[Dataset records]
━━━━
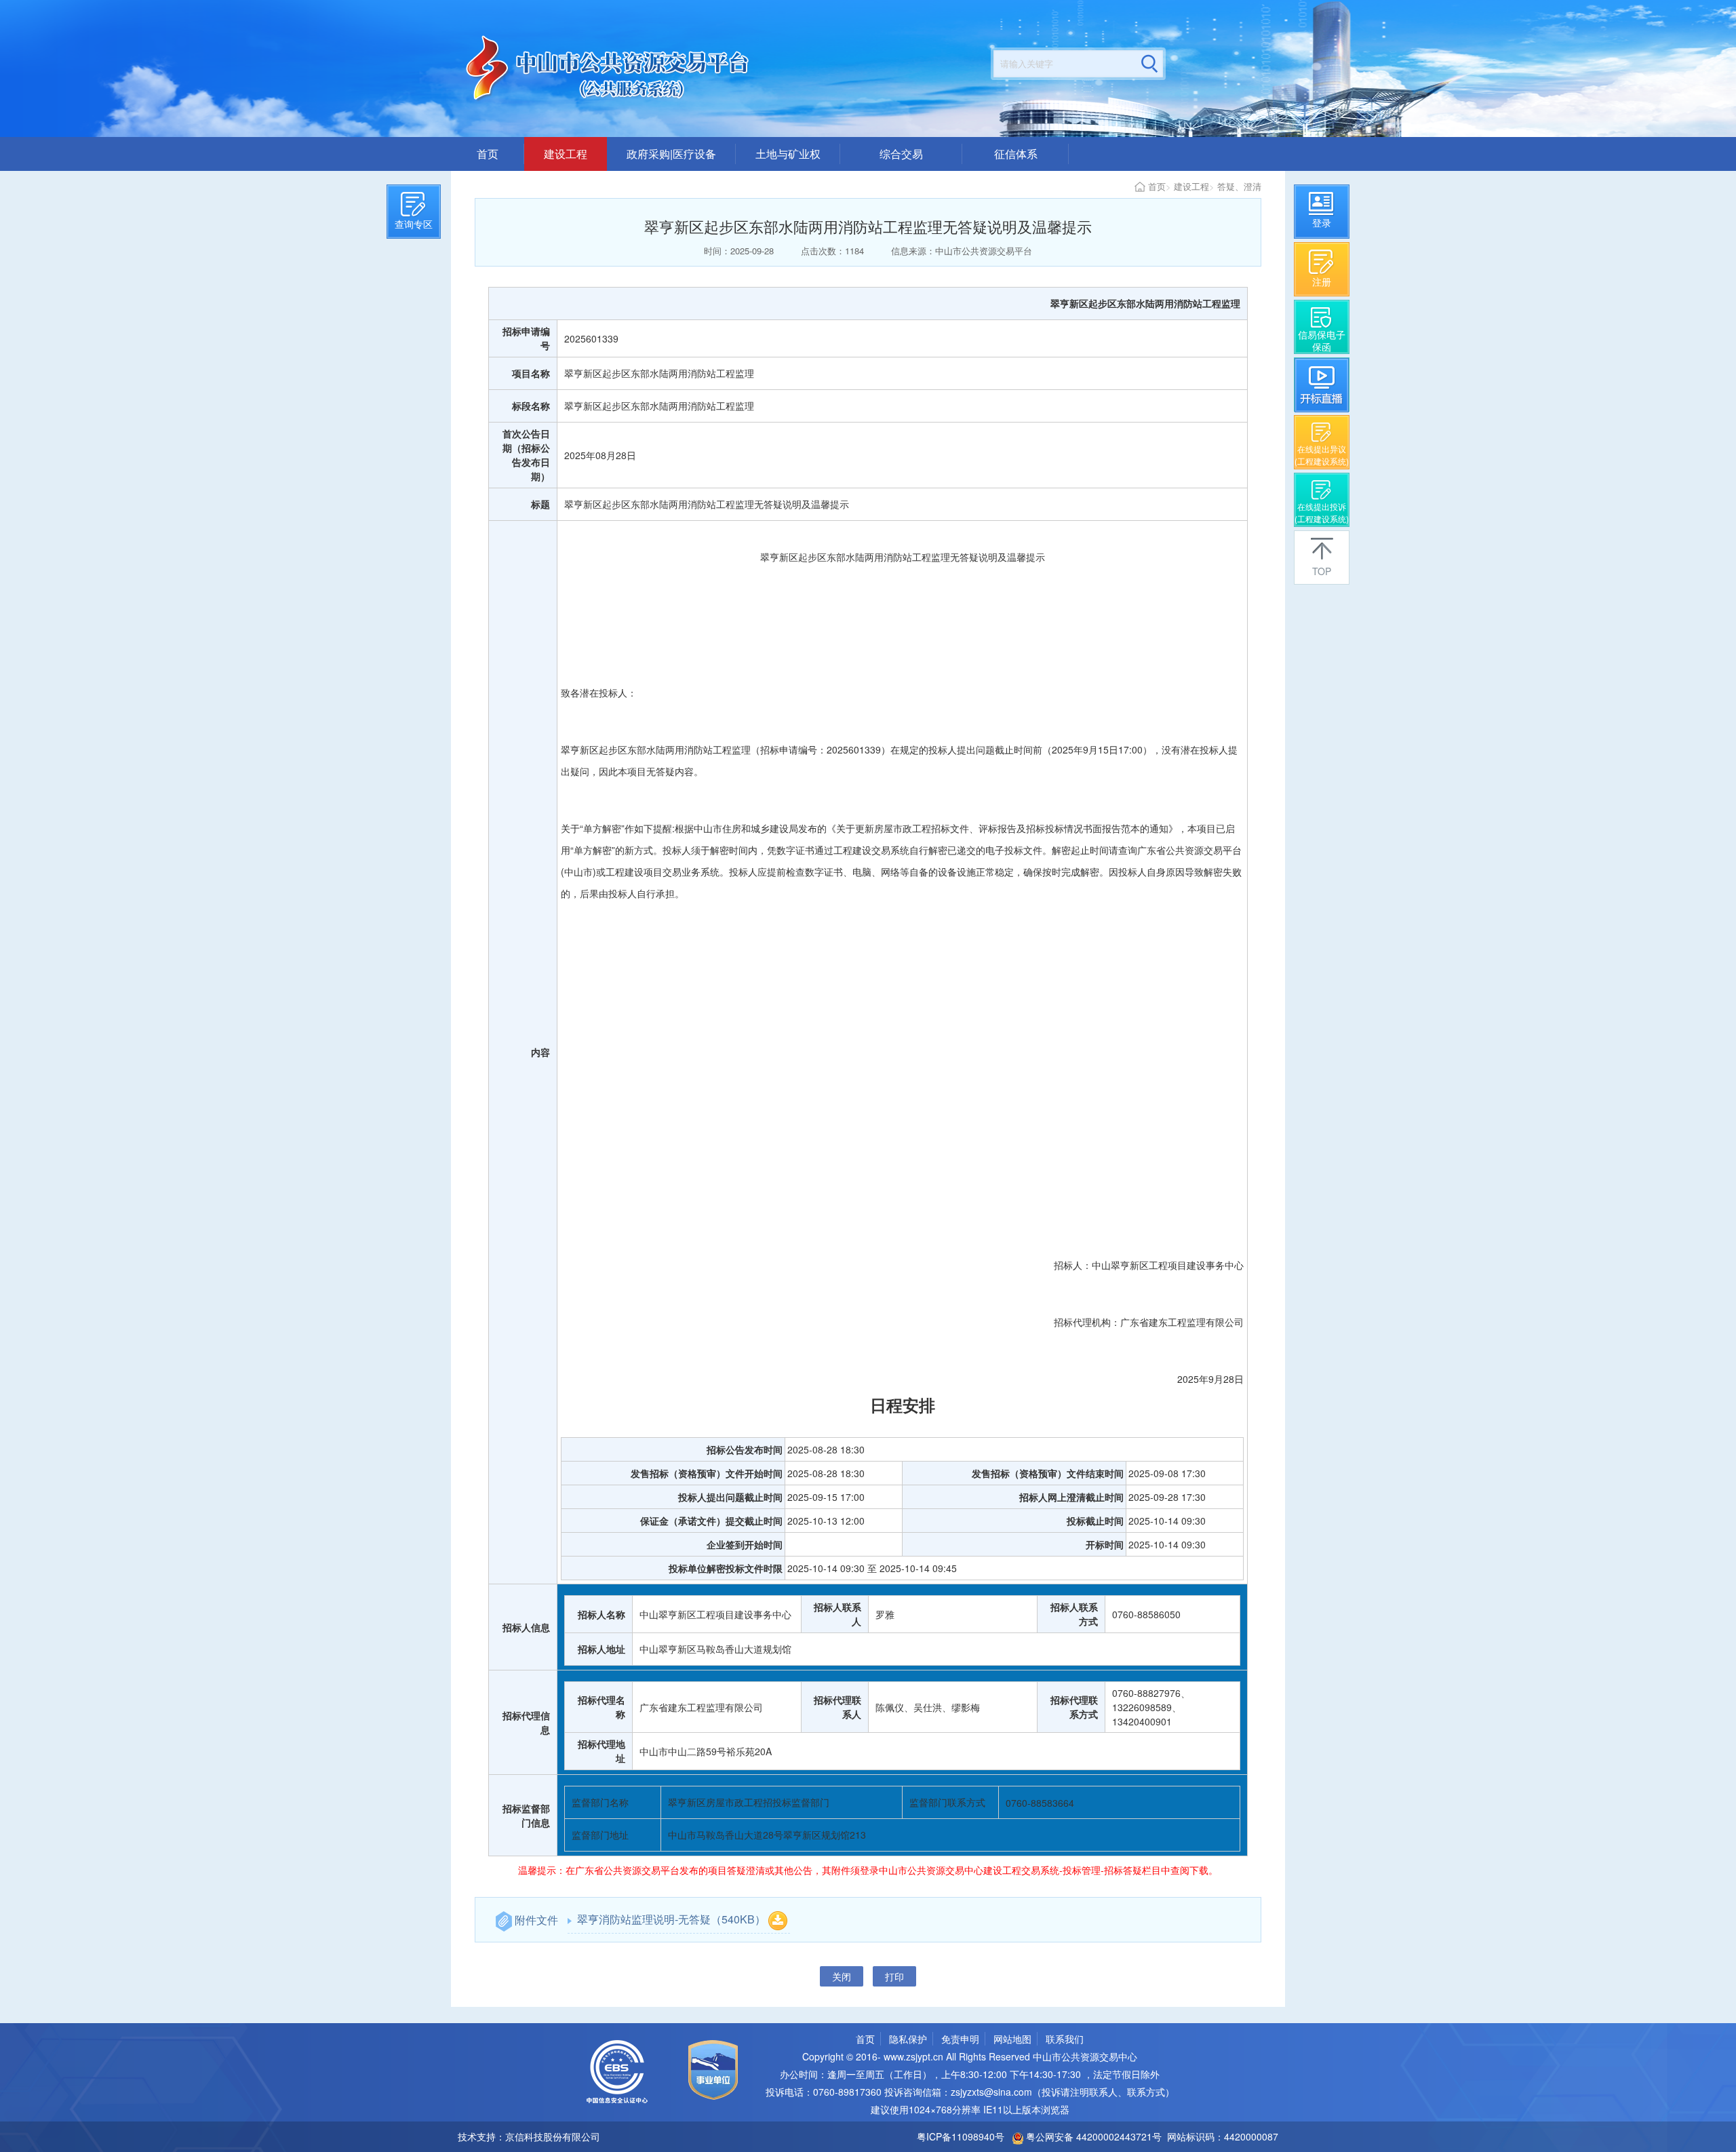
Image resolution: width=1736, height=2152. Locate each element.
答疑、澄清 (1239, 186)
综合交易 (901, 153)
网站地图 (1012, 2039)
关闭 (841, 1976)
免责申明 (960, 2039)
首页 (487, 153)
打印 (894, 1976)
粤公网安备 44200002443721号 (1092, 2136)
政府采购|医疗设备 (671, 153)
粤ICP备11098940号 (960, 2136)
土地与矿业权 (788, 153)
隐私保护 (908, 2039)
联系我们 (1065, 2039)
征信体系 (1016, 153)
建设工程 (565, 153)
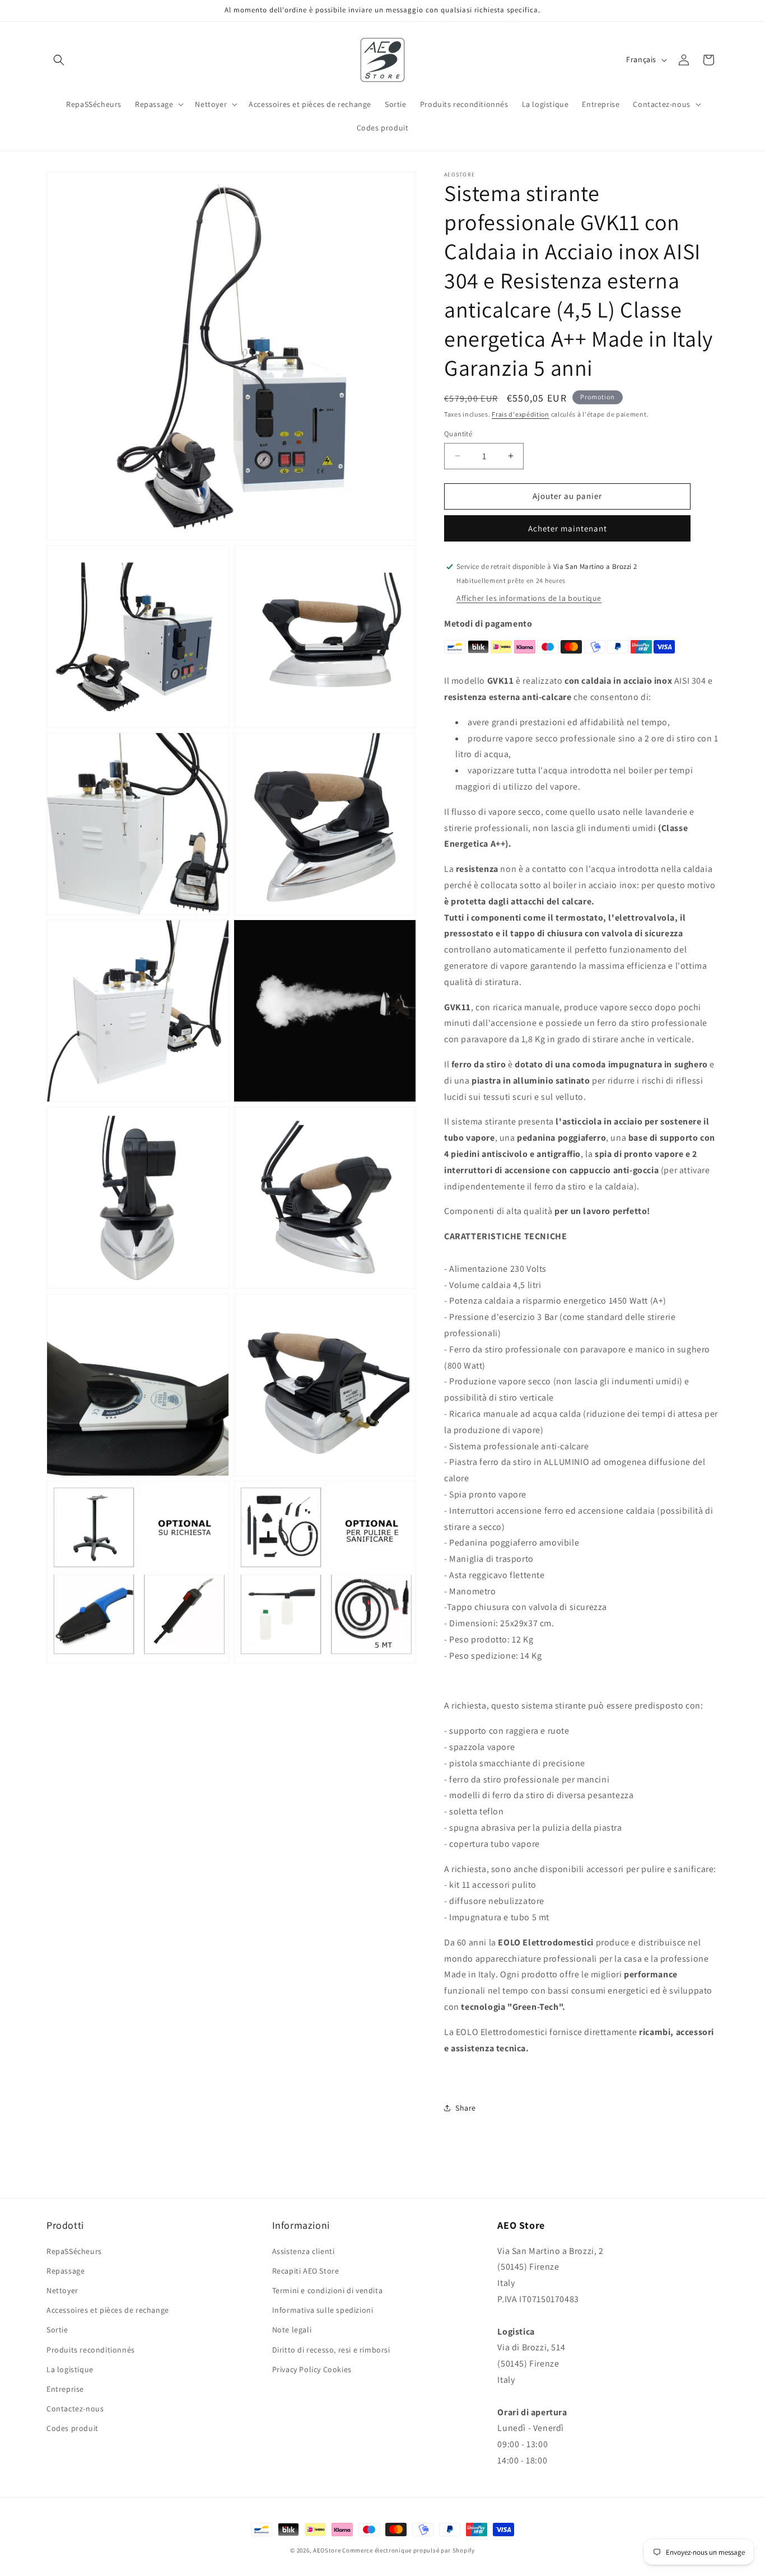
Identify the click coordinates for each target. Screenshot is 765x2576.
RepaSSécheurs (74, 2251)
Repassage (65, 2271)
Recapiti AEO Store (305, 2271)
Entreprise (65, 2389)
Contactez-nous (75, 2409)
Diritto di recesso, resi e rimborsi (331, 2350)
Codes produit (72, 2428)
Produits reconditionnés (90, 2350)
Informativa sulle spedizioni (323, 2310)
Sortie (57, 2330)
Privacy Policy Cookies (312, 2369)
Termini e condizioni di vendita (327, 2290)
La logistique (70, 2369)
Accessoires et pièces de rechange (107, 2310)
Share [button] (465, 2108)
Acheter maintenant (567, 528)
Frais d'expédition (520, 414)
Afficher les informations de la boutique (528, 598)
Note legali (292, 2330)
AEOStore (327, 2550)
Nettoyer (62, 2290)
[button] (58, 60)
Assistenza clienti (303, 2251)
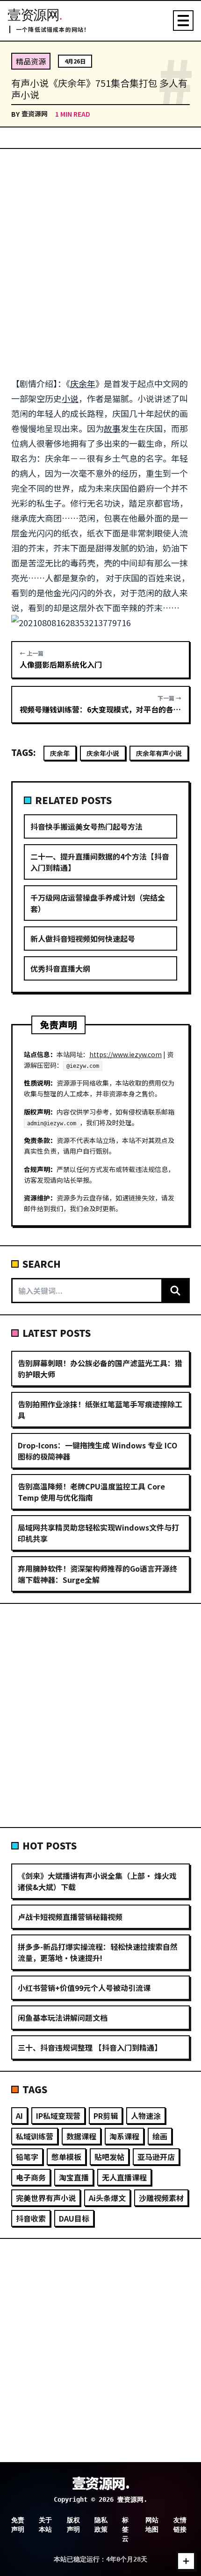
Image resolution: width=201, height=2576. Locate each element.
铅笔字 (27, 2156)
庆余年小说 (102, 753)
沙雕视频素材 (161, 2197)
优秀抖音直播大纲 (60, 968)
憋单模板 (66, 2156)
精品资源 (31, 61)
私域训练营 (34, 2136)
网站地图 (151, 2524)
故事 (112, 428)
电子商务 (31, 2177)
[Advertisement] (100, 262)
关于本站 (45, 2524)
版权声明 (73, 2524)
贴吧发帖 (109, 2156)
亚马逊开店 (156, 2156)
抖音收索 (31, 2218)
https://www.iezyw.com (125, 1054)
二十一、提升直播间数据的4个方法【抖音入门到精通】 (99, 862)
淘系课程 (124, 2136)
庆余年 (82, 383)
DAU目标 (74, 2218)
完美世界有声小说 (46, 2197)
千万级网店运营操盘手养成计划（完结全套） (97, 903)
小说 (70, 398)
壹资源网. (100, 2482)
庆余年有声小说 (159, 753)
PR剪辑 (105, 2115)
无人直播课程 (124, 2177)
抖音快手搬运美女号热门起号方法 (86, 826)
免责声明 (17, 2524)
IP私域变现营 (58, 2115)
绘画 (159, 2136)
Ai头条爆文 (107, 2197)
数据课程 (81, 2136)
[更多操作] (186, 2561)
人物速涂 (146, 2115)
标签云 (125, 2529)
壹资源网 (35, 113)
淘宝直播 (74, 2177)
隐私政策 (101, 2524)
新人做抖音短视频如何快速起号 (82, 938)
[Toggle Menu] (183, 20)
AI (19, 2115)
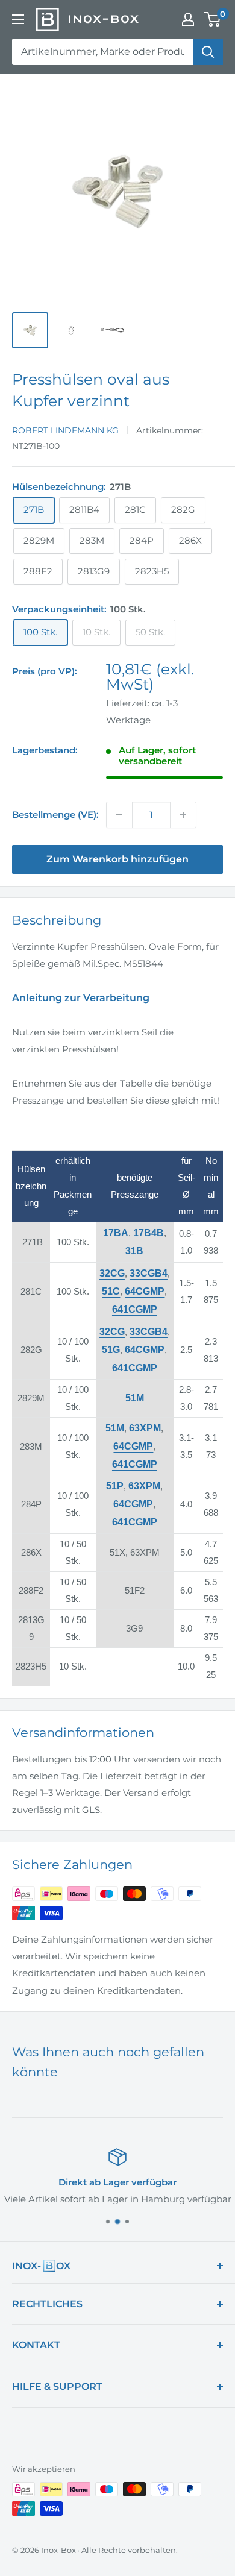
━━━━
> _Assignment_
An exact copy of the entries above, with no pictures, is the required answer.

> _Problem solution_
Image resolution: width=1736, height=2152. Locate each element.
答疑、澄清 (1239, 186)
综合交易 (901, 153)
网站地图 (1012, 2039)
关闭 (841, 1976)
免责申明 (960, 2039)
首页 (487, 153)
打印 (894, 1976)
粤公网安备 44200002443721号 (1092, 2136)
政府采购|医疗设备 (671, 153)
粤ICP备11098940号 (960, 2136)
土地与矿业权 (788, 153)
隐私保护 (908, 2039)
联系我们 (1065, 2039)
征信体系 (1016, 153)
建设工程 (565, 153)
Identify the click coordinates for each target. Screenshot is 765x2576.
RepaSSécheurs (74, 2251)
Repassage (65, 2271)
Recapiti AEO Store (305, 2271)
Entreprise (65, 2389)
Contactez-nous (75, 2409)
Diritto di recesso, resi e rimborsi (331, 2350)
Codes produit (72, 2428)
Produits reconditionnés (90, 2350)
Informativa sulle spedizioni (323, 2310)
Sortie (57, 2330)
Privacy Policy Cookies (312, 2369)
Termini e condizioni di vendita (327, 2290)
La logistique (70, 2369)
Accessoires et pièces de rechange (107, 2310)
Share [button] (465, 2108)
Acheter maintenant (567, 528)
Frais d'expédition (520, 414)
Afficher les informations de la boutique (528, 598)
Note legali (292, 2330)
AEOStore (327, 2550)
Nettoyer (62, 2290)
[button] (58, 60)
Assistenza clienti (303, 2251)
Image resolution: width=201, height=2576. Locate each element.
铅笔字 (27, 2156)
庆余年小说 (102, 753)
沙雕视频素材 (161, 2197)
优秀抖音直播大纲 (60, 968)
憋单模板 (66, 2156)
精品资源 (31, 61)
私域训练营 (34, 2136)
网站地图 (151, 2524)
故事 (112, 428)
电子商务 (31, 2177)
[Advertisement] (100, 262)
关于本站 (45, 2524)
版权声明 (73, 2524)
贴吧发帖 (109, 2156)
亚马逊开店 (156, 2156)
抖音收索 (31, 2218)
https://www.iezyw.com (125, 1054)
二十一、提升直播间数据的4个方法【抖音入门到精通】 (99, 862)
淘系课程 (124, 2136)
庆余年 (82, 383)
DAU目标 (74, 2218)
完美世界有声小说 (46, 2197)
千万级网店运营操盘手养成计划（完结全套） (97, 903)
小说 (70, 398)
壹资源网. (100, 2482)
庆余年有声小说 (159, 753)
PR剪辑 (105, 2115)
无人直播课程 (124, 2177)
抖音快手搬运美女号热门起号方法 (86, 826)
免责声明 (17, 2524)
IP私域变现营 (58, 2115)
绘画 (159, 2136)
Ai头条爆文 (107, 2197)
数据课程 (81, 2136)
[更多操作] (186, 2561)
人物速涂 (146, 2115)
标签云 (125, 2529)
壹资源网 (35, 113)
淘宝直播 (74, 2177)
隐私政策 (101, 2524)
新人做抖音短视频如何快速起号 (82, 938)
[Toggle Menu] (183, 20)
AI (19, 2115)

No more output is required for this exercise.